▶ [WORK ORDER]: Wherever the string "agent" appears in a line of the listing below, report that line.
[MATERIAL PROVIDED Boundary: Start]
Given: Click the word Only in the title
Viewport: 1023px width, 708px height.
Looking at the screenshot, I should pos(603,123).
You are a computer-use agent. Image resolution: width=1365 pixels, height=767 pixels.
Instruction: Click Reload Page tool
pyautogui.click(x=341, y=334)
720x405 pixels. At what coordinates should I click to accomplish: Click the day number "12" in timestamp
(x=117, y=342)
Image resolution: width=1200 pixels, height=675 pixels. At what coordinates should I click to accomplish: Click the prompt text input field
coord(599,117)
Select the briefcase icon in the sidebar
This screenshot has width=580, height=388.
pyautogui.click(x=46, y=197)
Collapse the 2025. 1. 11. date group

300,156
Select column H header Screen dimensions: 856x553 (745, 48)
[MATERIAL PROVIDED Boundary: End]
[MATERIAL PROVIDED Boundary: Start]
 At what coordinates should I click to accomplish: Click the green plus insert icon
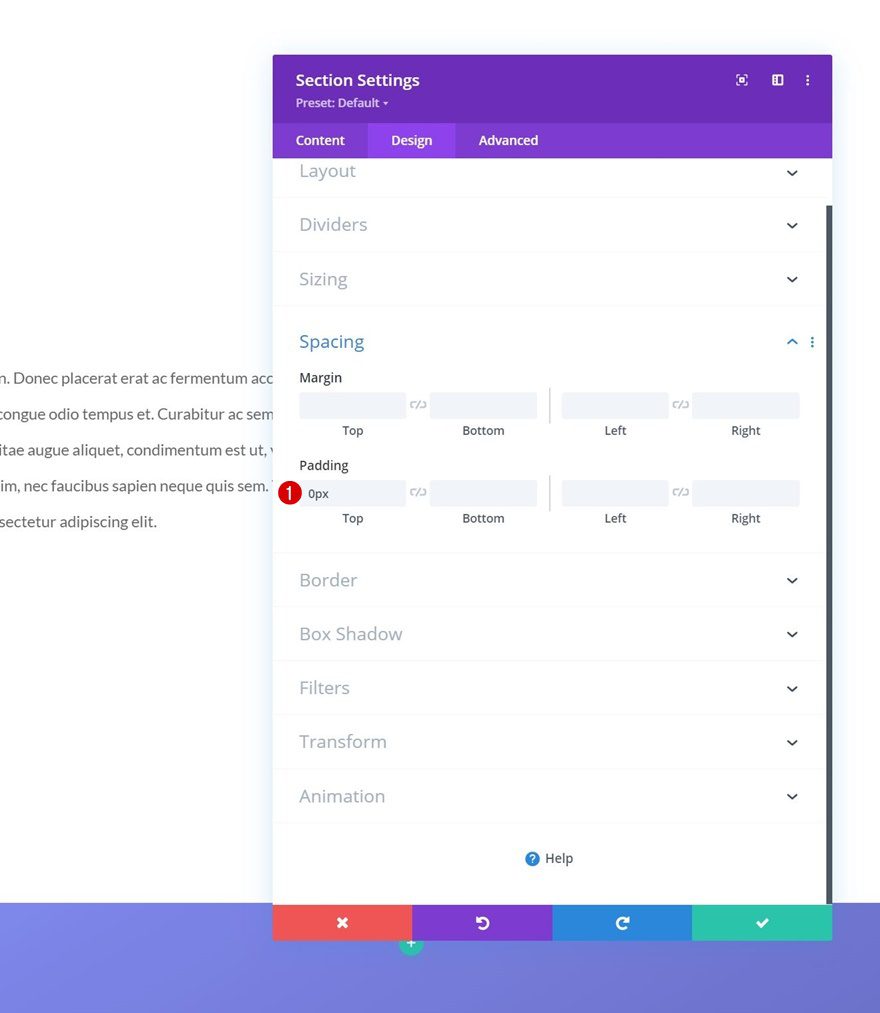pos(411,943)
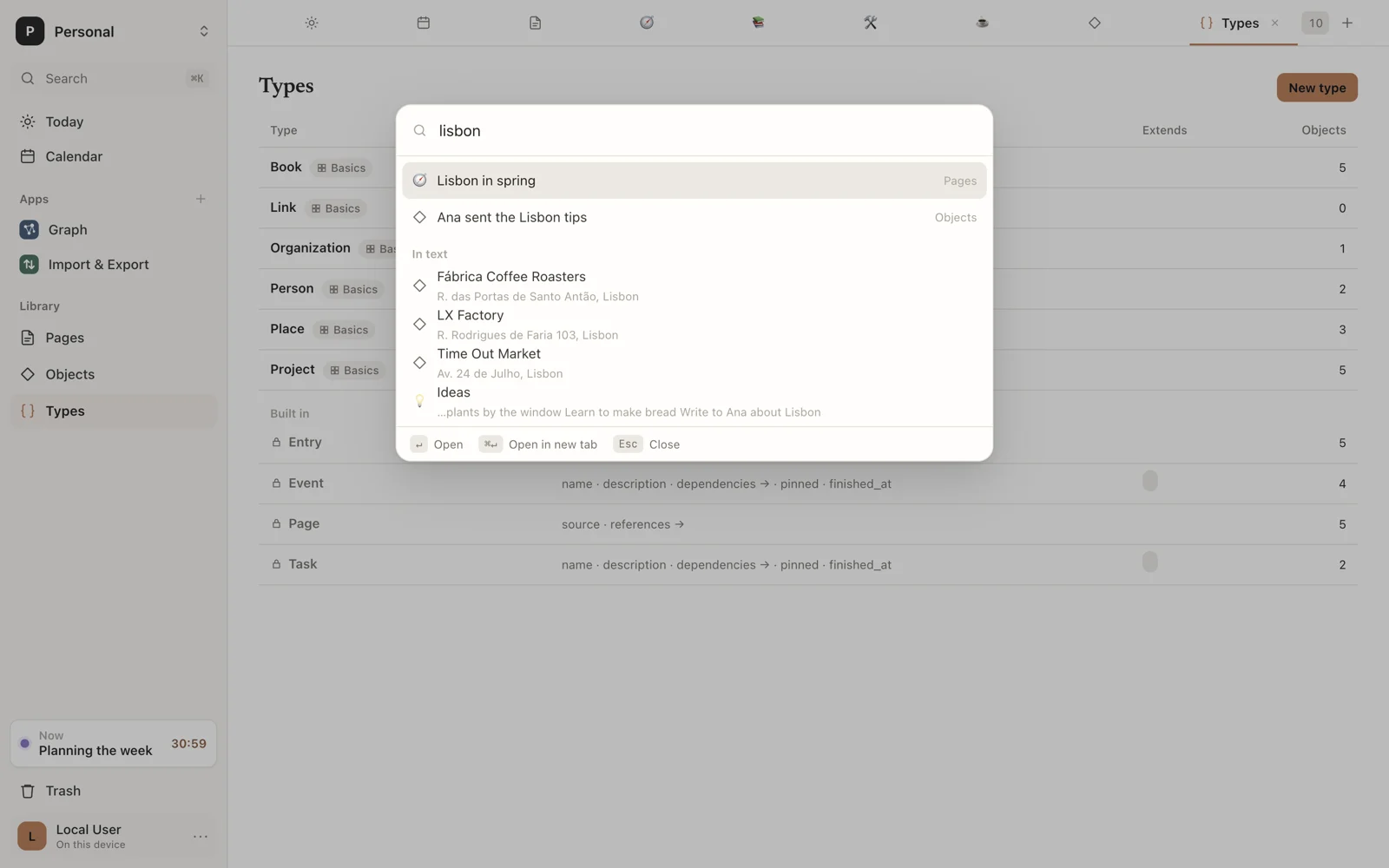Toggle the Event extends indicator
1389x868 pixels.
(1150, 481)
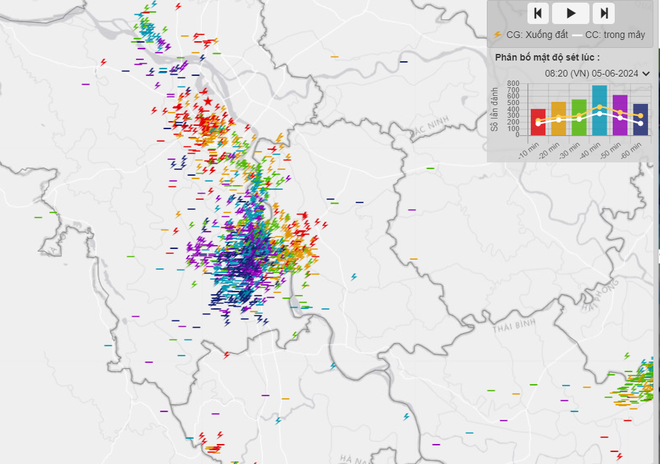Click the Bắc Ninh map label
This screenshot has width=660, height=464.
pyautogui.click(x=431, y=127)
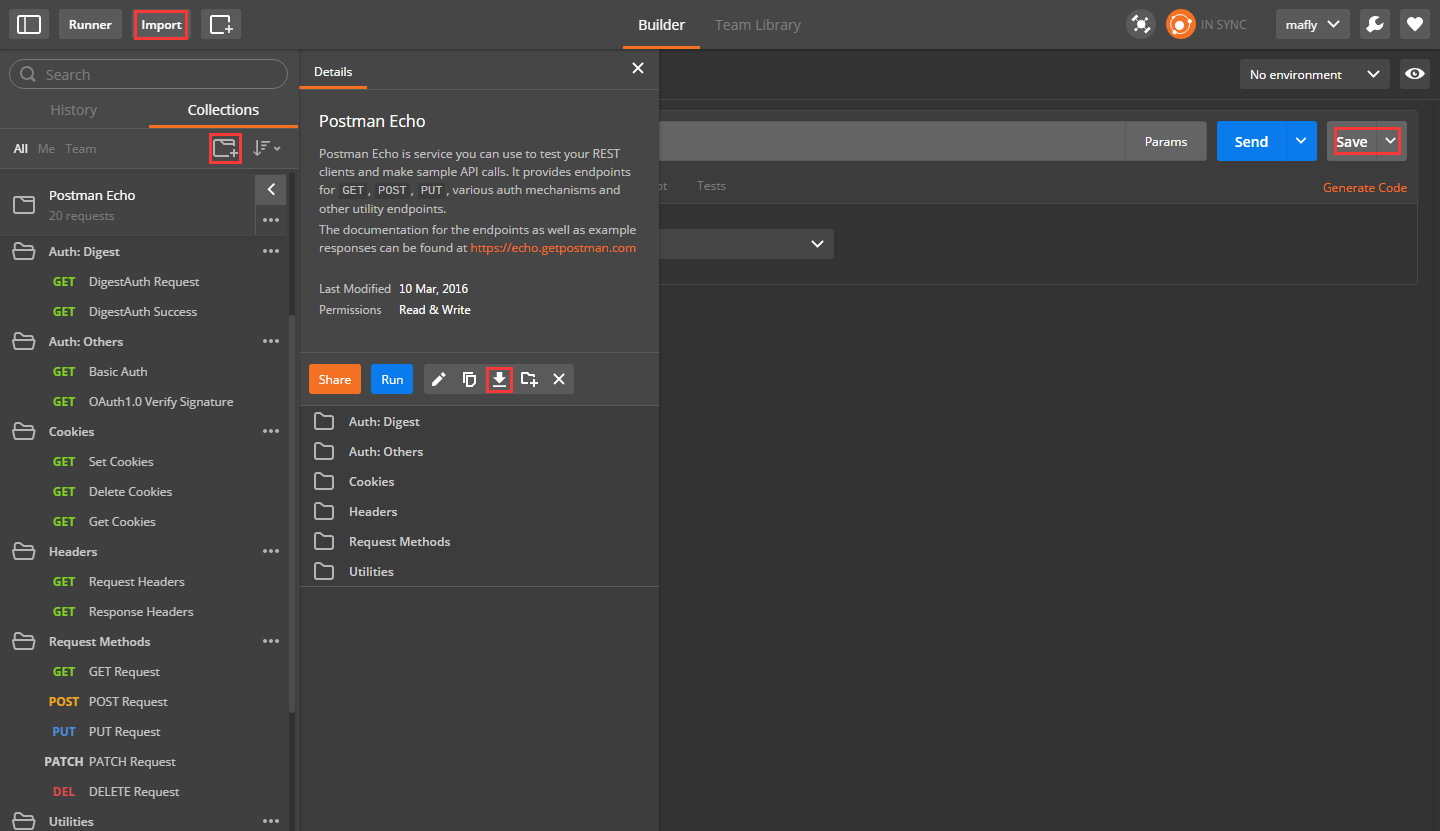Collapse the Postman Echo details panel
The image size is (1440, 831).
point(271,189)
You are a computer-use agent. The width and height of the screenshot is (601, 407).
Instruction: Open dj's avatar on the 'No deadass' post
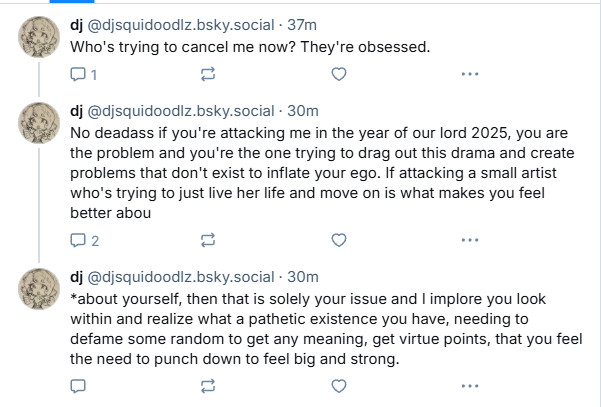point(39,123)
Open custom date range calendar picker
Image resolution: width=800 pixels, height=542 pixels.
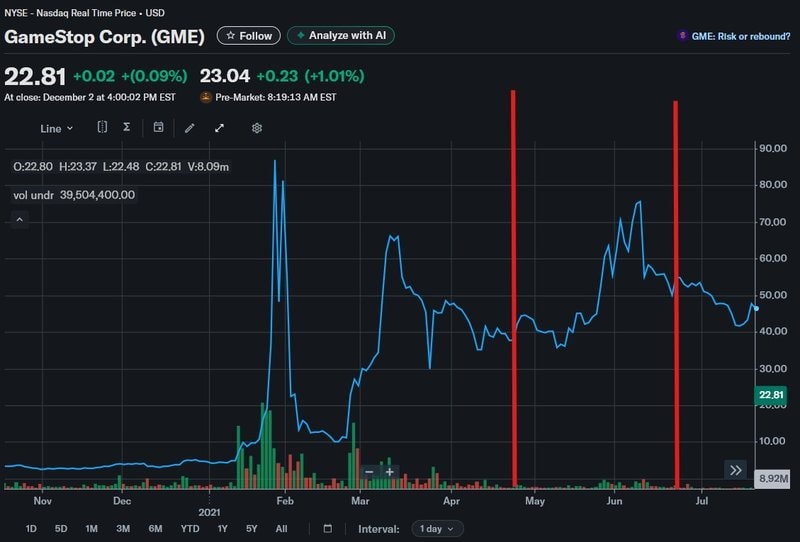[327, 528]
[MATERIAL PROVIDED Boundary: End]
[MATERIAL PROVIDED Boundary: Start]
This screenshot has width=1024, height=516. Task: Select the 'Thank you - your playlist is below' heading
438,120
[MATERIAL PROVIDED Boundary: End]
▶ [TASK RESULT]:
You are a computer-use agent. Image resolution: width=1365 pixels, height=767 pixels.
You are a computer-use agent. The width and height of the screenshot is (601, 407).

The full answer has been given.